# The Bali Bombing Thread- Merged



## Spr.Earl (29 Jul 2004)

Intelligence report concerns Australians

By Phil Mercer 
BBC correspondent in Sydney   



The Bali bomb attacks took Australia by surprise   


"Good intelligence is arguably more important to government now than at any time since World War II," concluded Philip Flood in his report into Australia's spy agencies. 
But the former diplomat went on to detail critical failures by the country's frontline defenders in the global campaign against terror. 

There were mistakes, he said, over Iraq's weapons of mass destruction, and also in intelligence-gathering prior to the Bali bombings. 

The report found that pre-war information on Iraq was "thin, ambiguous and incomplete". 

But it cleared the government of manipulating intelligence to justify its involvement in the conflict - no doubt to the intense relief of Prime Minister John Howard, who is expected to call federal elections later this year. 


Lack of information 

The revelations about both Iraq and Bali are certain to cause alarm among Australians, but the latter will provoke particular concern. 

More than 200 people died in the Bali attacks less than two years ago - almost half of them Australian tourists. 

The Flood report decided that accurate assessments should have been made of Jemaah Islamiah (JI), the radical Islamic organisation blamed for the attack, prior to the attacks taking place. 

   Right from day one I've had a feeling that Australia really got caught by surprise, and I now know why.

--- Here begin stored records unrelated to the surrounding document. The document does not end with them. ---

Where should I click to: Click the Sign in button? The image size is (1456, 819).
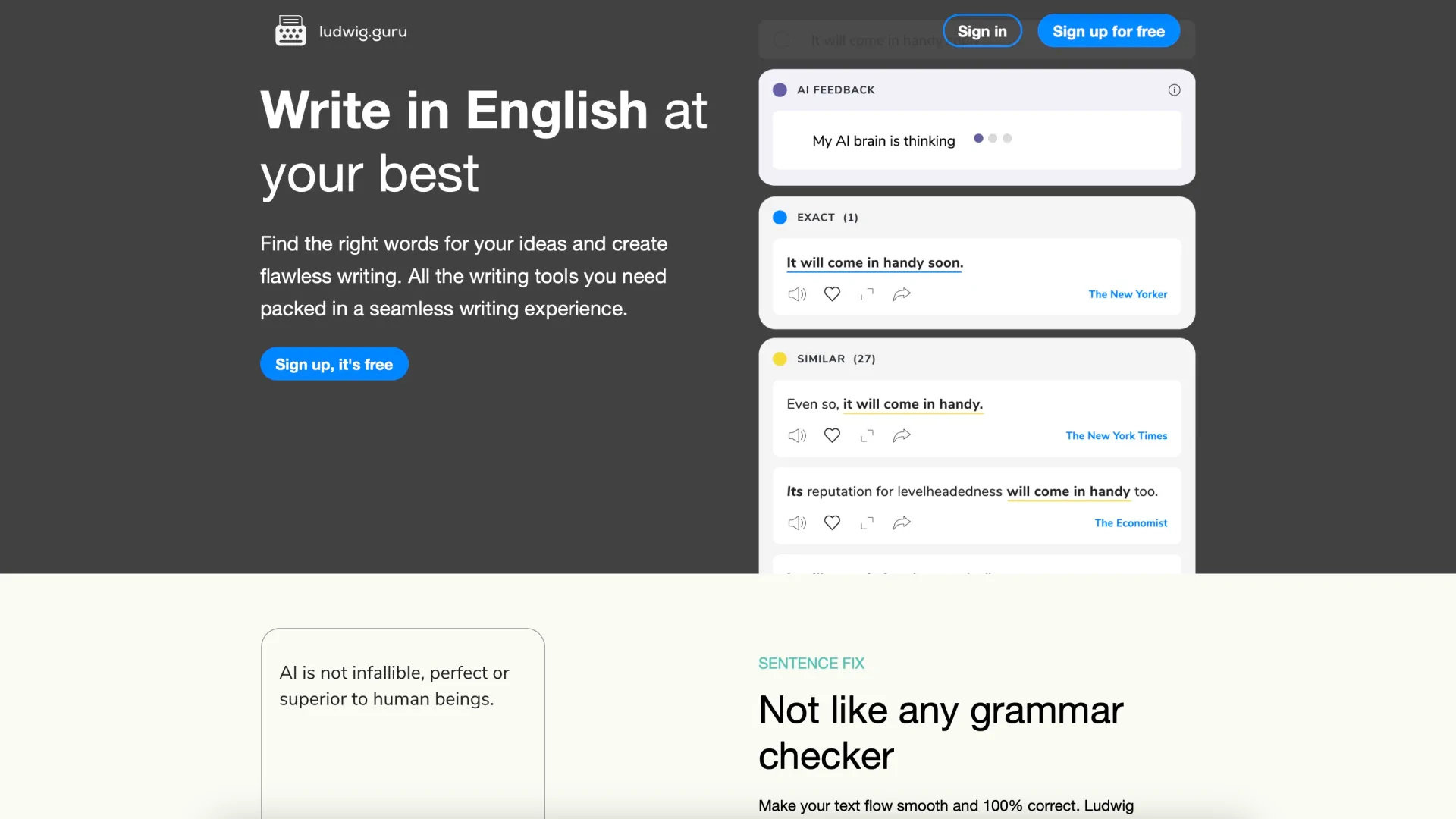[x=982, y=31]
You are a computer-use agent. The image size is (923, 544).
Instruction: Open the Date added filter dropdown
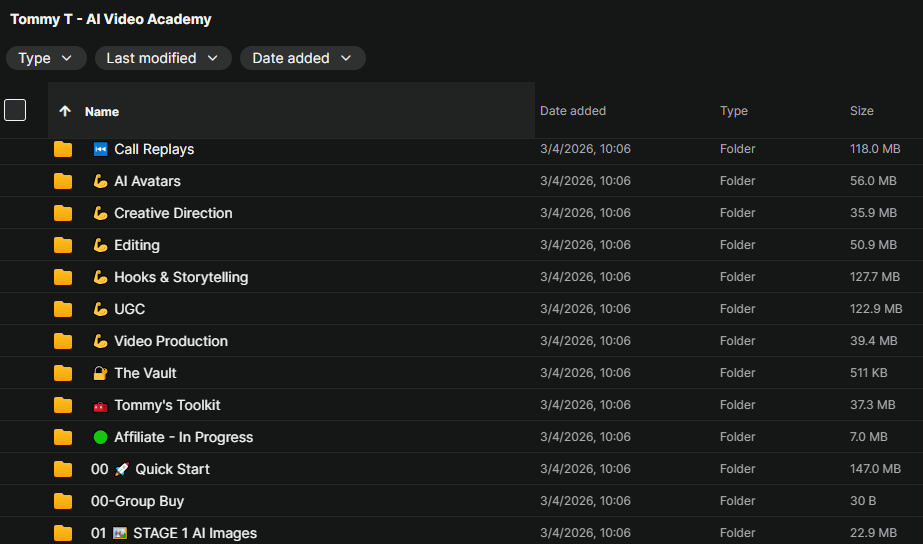[x=302, y=58]
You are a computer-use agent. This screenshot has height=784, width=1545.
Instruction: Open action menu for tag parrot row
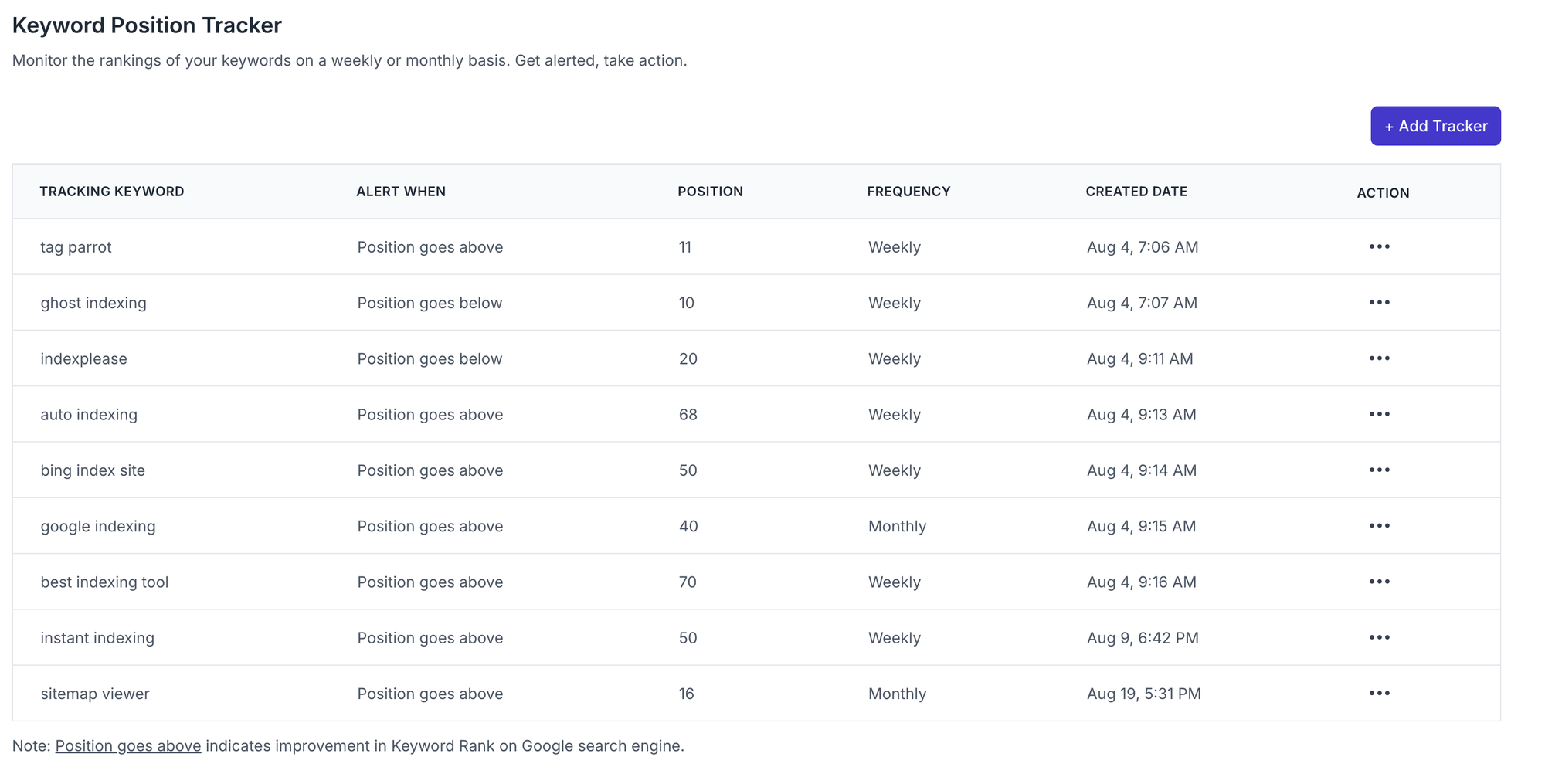tap(1379, 246)
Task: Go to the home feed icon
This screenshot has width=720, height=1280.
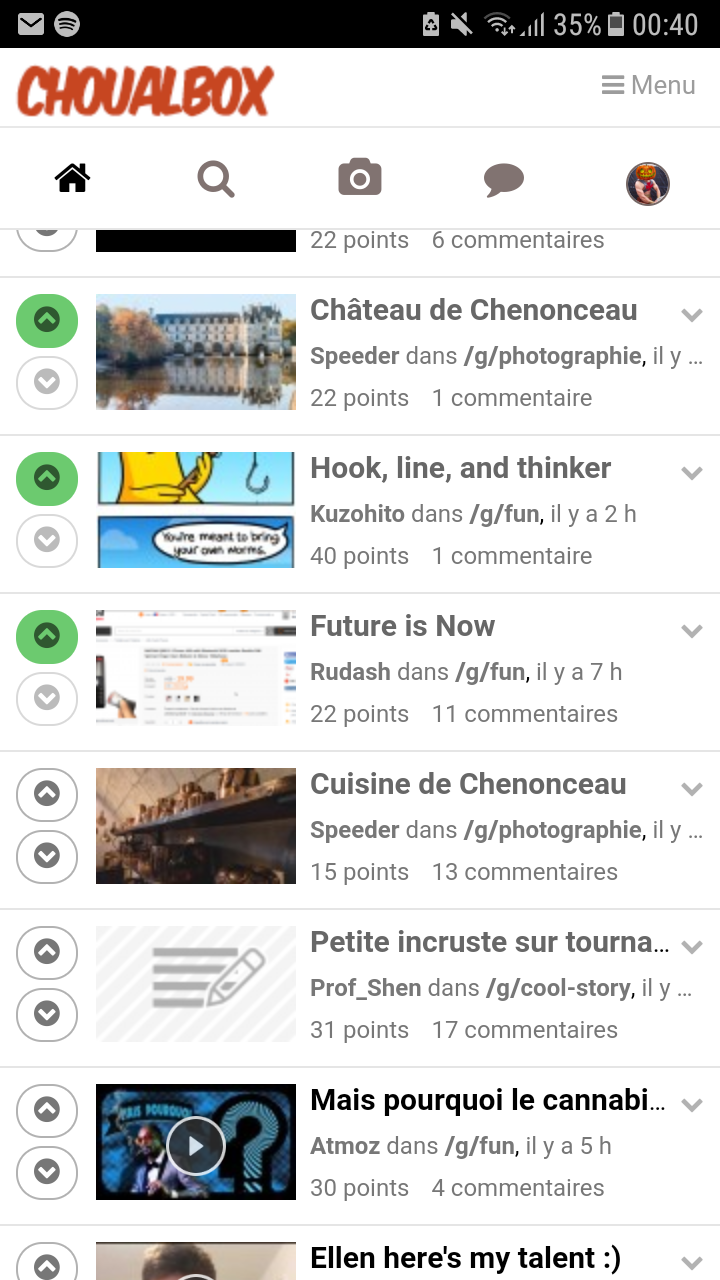Action: pos(73,180)
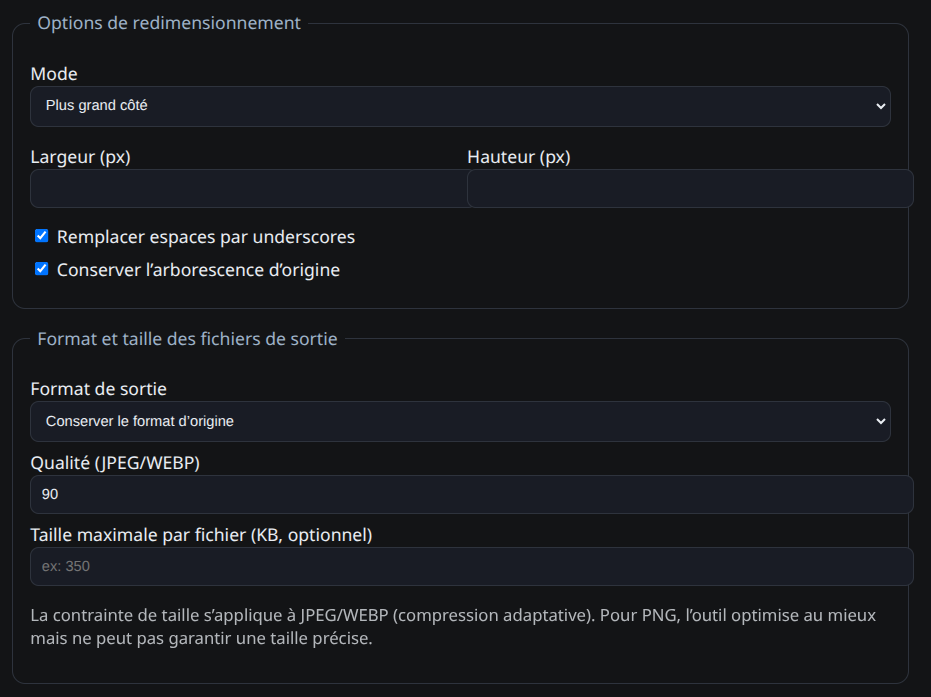
Task: Toggle the "Conserver l'arborescence d'origine" checkbox
Action: point(41,269)
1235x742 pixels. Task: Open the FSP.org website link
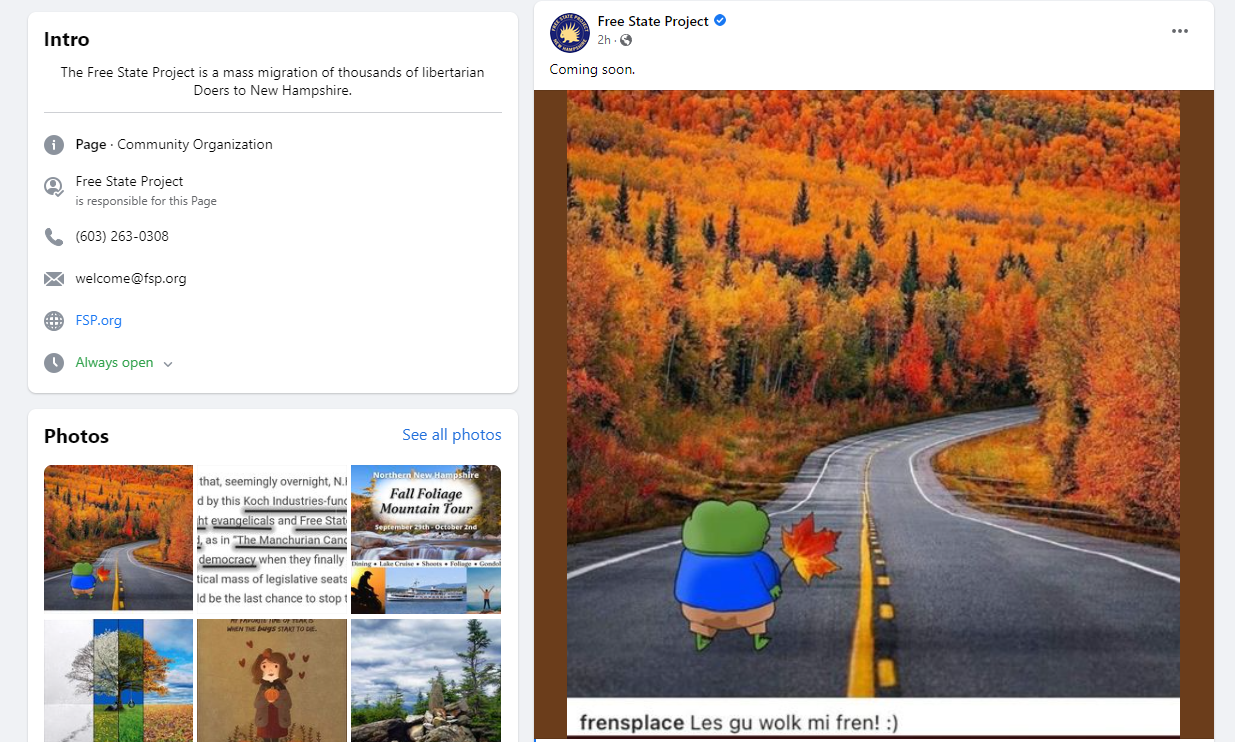click(98, 321)
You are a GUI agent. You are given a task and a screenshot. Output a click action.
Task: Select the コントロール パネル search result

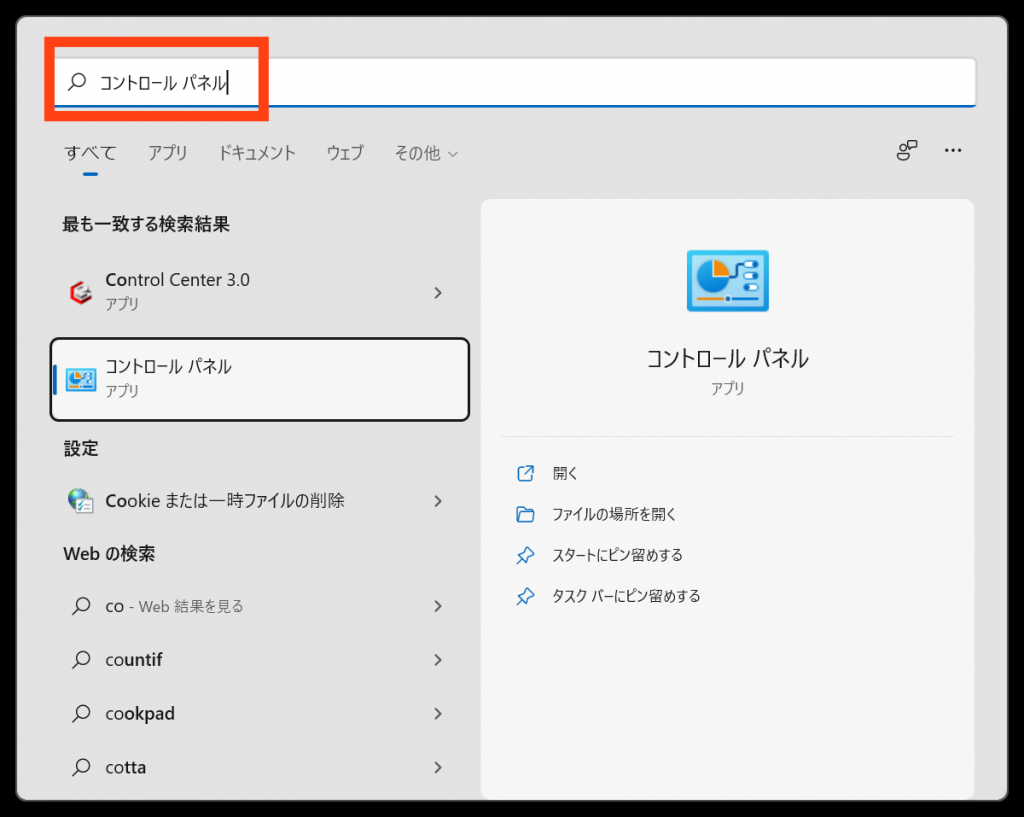tap(260, 379)
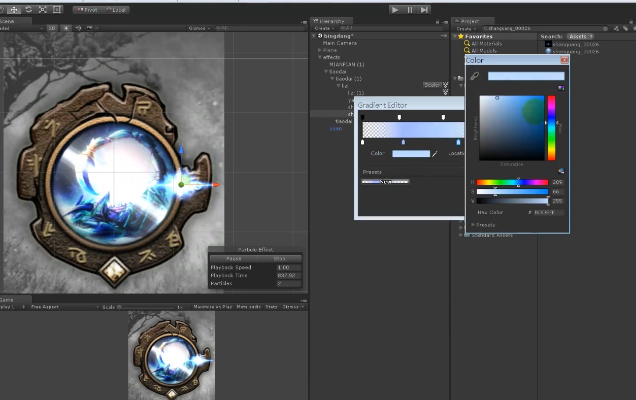Toggle Pivot handle position button
This screenshot has height=400, width=636.
[x=88, y=9]
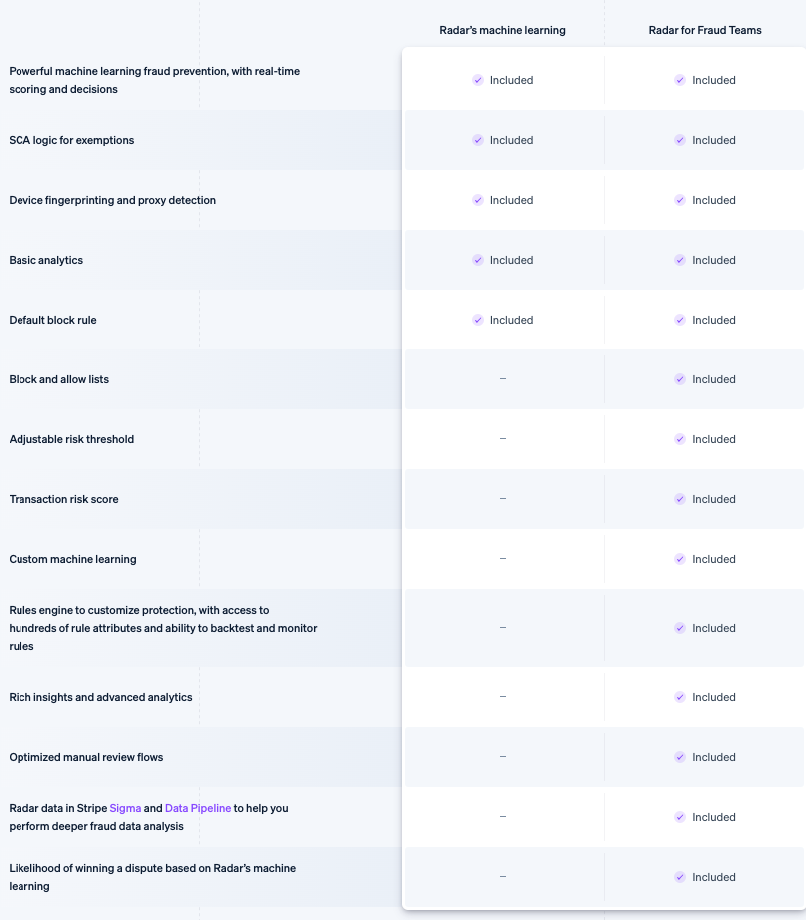Click Device fingerprinting checkmark under Radar's machine learning
Viewport: 806px width, 920px height.
[x=478, y=200]
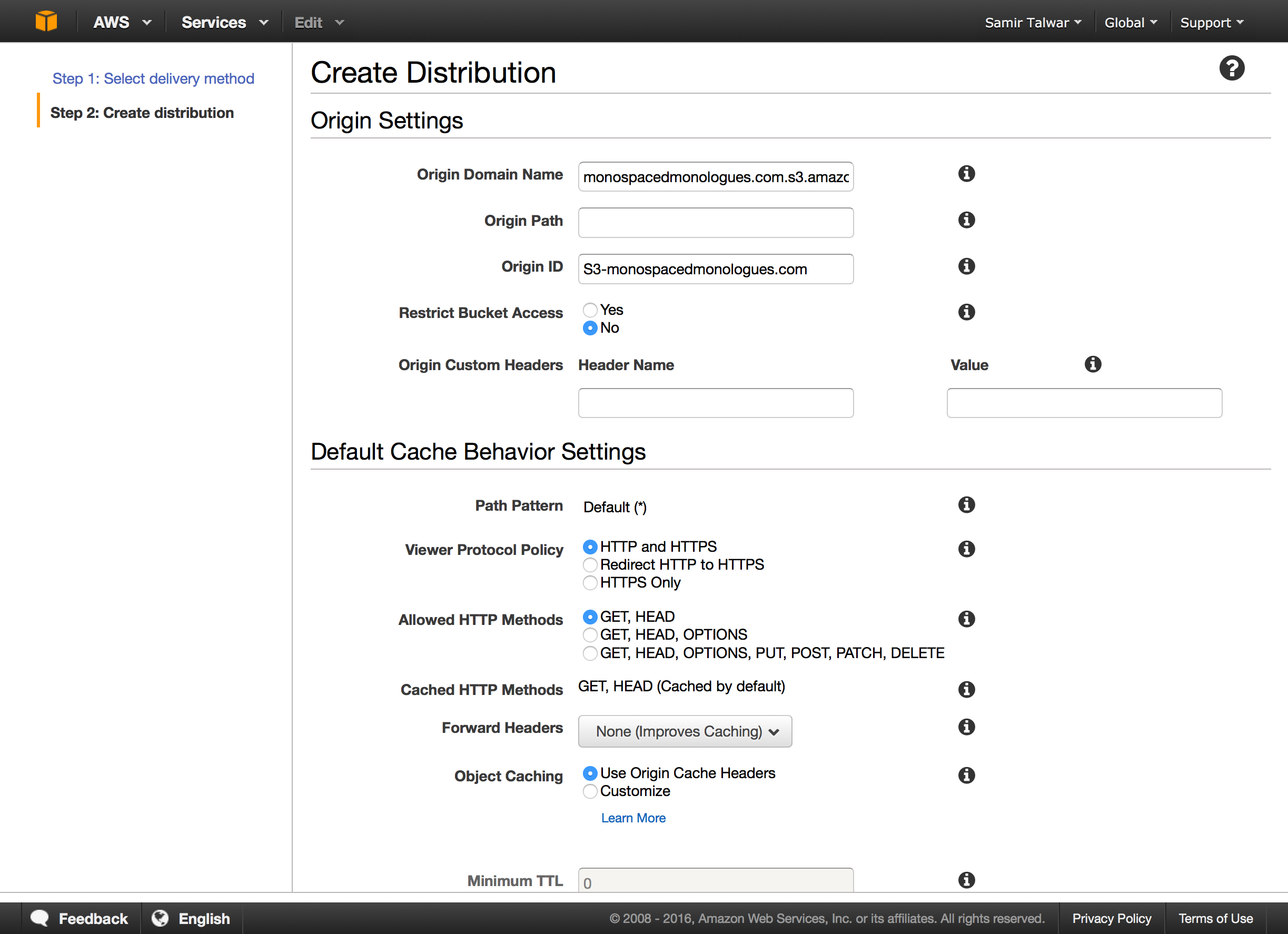Click the AWS orange cube logo
The height and width of the screenshot is (934, 1288).
pyautogui.click(x=46, y=22)
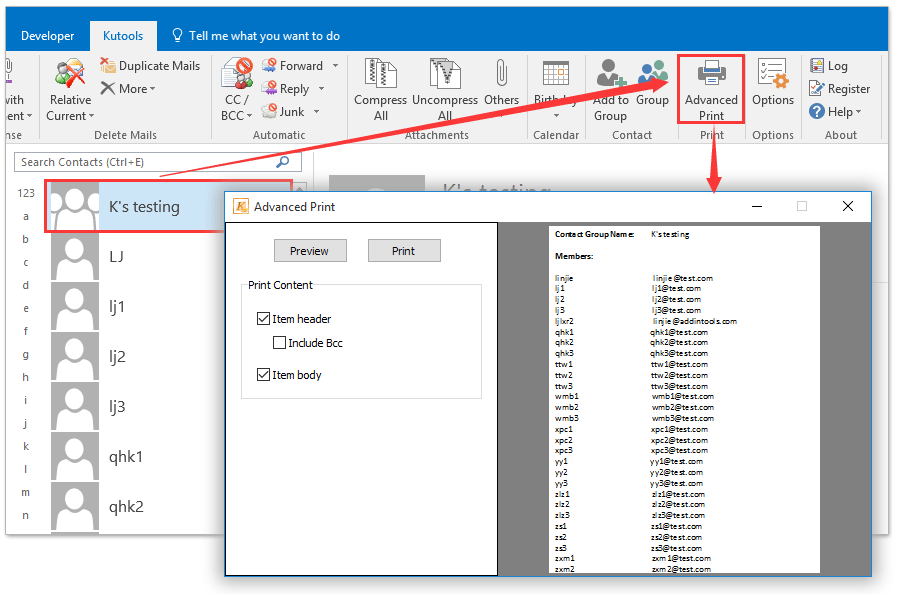Expand the Junk options dropdown

(315, 111)
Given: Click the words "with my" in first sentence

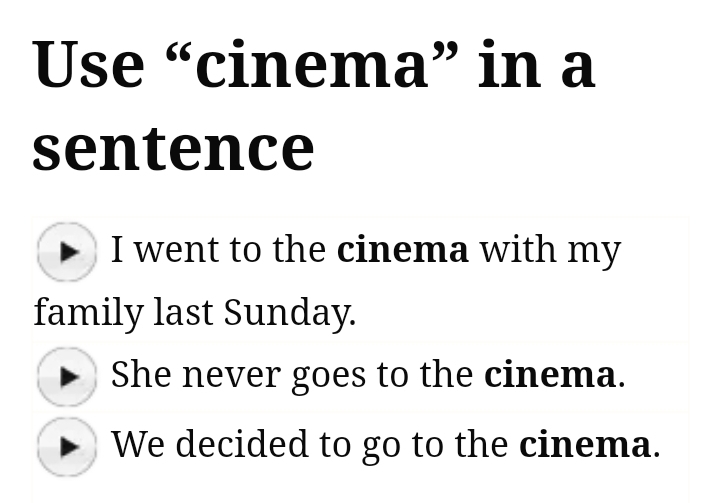Looking at the screenshot, I should [550, 250].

Our spooks just weren't up to it 

Erik de Haart, Bali bomb survivor   
"Australia and regional countries should have known much more about Jemaah Islamiah, its development of terrorist capabilities and its intentions towards Western targets," the report concluded. 

A concerted effort to investigate the group was only made when a plot to bomb the American and Australian embassies in Singapore was exposed in late 2001. 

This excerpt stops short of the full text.